METHODS: This retrospective cohort study analyzed 1019 patients with confirmed COVID-19 in China from December 22, 2019 to March 13, 2020. Patients were divided to Abidol (200 mg, tid, 5-7 days, n = 788, 77.3%) and No-Abidol (n = 231, 22.7%) groups. The primary outcome was the mortality during hospitalization.

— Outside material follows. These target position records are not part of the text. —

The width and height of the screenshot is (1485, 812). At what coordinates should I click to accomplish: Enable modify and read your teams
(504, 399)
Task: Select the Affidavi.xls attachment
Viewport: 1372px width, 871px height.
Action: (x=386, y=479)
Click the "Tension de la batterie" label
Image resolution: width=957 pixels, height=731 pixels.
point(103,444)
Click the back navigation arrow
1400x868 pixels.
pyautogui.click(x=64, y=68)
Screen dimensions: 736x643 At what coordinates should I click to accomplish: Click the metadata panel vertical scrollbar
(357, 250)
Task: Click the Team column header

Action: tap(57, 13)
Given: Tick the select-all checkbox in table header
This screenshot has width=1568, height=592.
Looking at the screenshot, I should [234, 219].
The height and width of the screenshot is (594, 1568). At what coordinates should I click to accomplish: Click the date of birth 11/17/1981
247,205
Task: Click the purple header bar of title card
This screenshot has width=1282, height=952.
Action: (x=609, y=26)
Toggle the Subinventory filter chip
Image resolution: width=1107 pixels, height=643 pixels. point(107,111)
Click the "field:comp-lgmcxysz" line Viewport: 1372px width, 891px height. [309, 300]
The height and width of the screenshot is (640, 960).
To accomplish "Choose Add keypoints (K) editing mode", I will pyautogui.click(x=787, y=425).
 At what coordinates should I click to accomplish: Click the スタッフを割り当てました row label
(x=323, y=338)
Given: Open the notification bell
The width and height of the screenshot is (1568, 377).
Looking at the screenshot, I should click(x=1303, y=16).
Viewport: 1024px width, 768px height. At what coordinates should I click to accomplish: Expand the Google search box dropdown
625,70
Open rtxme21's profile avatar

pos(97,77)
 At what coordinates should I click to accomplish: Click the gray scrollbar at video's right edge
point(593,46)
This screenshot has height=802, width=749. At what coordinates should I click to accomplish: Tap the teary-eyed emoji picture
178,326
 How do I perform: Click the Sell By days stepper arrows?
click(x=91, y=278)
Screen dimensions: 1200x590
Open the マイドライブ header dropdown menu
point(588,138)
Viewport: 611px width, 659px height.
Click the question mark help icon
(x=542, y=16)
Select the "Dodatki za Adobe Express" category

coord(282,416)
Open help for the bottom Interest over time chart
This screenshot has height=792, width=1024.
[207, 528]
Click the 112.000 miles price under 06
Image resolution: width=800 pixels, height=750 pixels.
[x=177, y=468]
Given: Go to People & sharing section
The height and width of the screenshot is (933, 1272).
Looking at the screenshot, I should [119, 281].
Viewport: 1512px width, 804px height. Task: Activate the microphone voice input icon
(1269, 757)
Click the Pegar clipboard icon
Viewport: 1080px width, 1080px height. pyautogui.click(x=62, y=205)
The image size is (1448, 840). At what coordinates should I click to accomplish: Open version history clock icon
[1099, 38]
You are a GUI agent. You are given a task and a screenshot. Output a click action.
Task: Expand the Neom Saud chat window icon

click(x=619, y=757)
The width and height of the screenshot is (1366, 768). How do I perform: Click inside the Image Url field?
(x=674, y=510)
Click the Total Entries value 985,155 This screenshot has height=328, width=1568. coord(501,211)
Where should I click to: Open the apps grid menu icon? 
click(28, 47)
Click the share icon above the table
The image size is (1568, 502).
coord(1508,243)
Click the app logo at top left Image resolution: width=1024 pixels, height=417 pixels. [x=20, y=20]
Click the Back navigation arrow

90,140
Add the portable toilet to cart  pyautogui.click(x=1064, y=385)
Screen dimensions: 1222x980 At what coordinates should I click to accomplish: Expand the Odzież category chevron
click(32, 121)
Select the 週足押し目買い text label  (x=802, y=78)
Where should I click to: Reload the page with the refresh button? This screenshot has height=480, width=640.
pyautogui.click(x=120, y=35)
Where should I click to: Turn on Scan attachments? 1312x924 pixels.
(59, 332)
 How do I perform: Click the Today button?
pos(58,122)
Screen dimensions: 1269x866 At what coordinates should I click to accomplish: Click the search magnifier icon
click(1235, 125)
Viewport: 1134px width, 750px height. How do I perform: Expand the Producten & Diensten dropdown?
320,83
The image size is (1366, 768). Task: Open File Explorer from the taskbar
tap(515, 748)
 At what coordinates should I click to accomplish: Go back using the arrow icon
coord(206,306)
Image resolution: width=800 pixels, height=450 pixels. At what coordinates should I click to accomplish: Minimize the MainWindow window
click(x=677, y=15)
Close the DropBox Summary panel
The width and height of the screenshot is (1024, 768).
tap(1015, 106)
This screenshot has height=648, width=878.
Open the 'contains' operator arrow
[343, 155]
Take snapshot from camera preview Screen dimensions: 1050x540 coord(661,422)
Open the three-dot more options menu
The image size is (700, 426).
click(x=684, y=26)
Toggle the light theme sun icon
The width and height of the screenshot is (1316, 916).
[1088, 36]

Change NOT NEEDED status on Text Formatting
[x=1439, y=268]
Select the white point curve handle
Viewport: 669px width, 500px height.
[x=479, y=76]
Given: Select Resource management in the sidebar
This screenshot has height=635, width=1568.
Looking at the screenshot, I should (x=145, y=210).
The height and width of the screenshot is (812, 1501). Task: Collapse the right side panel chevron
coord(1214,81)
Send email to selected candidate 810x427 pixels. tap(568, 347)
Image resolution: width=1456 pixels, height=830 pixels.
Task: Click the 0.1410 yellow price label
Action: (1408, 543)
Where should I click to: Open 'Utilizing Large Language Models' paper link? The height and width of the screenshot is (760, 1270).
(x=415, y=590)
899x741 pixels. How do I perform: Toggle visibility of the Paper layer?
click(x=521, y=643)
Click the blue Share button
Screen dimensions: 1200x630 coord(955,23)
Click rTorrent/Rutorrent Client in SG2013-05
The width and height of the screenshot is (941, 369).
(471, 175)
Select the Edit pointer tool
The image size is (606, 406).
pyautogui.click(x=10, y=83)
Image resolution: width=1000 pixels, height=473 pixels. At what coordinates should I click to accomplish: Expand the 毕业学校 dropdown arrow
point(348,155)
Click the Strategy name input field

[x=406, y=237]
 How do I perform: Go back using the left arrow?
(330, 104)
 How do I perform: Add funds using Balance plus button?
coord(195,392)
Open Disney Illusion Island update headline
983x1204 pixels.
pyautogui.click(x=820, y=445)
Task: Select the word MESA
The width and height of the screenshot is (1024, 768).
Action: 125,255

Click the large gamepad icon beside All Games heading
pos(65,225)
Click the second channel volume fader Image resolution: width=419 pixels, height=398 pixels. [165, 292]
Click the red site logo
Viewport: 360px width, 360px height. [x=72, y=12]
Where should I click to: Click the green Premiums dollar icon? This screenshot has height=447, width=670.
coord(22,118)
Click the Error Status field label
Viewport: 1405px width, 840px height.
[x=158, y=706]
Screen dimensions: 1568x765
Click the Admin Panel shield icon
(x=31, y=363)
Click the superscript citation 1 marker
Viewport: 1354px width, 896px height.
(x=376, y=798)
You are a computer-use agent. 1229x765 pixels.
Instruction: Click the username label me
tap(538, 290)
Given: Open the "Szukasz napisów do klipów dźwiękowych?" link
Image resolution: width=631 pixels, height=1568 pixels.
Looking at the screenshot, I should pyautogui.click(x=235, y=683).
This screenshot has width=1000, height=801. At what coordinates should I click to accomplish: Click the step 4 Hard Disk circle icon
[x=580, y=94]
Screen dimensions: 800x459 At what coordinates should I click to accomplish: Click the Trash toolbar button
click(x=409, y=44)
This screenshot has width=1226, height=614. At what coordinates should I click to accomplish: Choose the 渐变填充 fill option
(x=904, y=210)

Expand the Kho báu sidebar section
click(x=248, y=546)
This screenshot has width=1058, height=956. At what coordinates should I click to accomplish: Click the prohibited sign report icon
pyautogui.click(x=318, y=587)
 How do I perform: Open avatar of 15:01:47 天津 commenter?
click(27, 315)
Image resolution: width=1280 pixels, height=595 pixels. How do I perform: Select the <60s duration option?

RESULTS: Among 1019 COVID-19 patients, the age was (60.4 ± 14.5) years. Abidol-treated patients, compared with No-Abidol-treated patients, had a shorter duration from onset of symptoms to admission, less frequent renal dysfunction, lower white blood cell counts (lymphocytes <0.8) and erythrocyte sending rate, lower interleukin-6, higher platelet counts and plasma IgG and oxygen saturation, and less frequent myocardial injury. The mortality during hospitalization before PSM was 17.9% in Abidol group and 34.6% in No-Abidol (hazard ratio (HR) = 2.610, 95% confident interval (CI): 1.980-3.440), all seen in severe and critical patients. After PSM, the in-hospital death was 13.6% in Abidol and 28.6% in No-Abidol group (HR = 2.728, 95% CI: 1.598-4.659).
CONCLUSIONS: Abidol-treatment results in less in-hospital death for severe and critical patients with COVID-19. Further randomized study is warranted to confirm the findings from this study.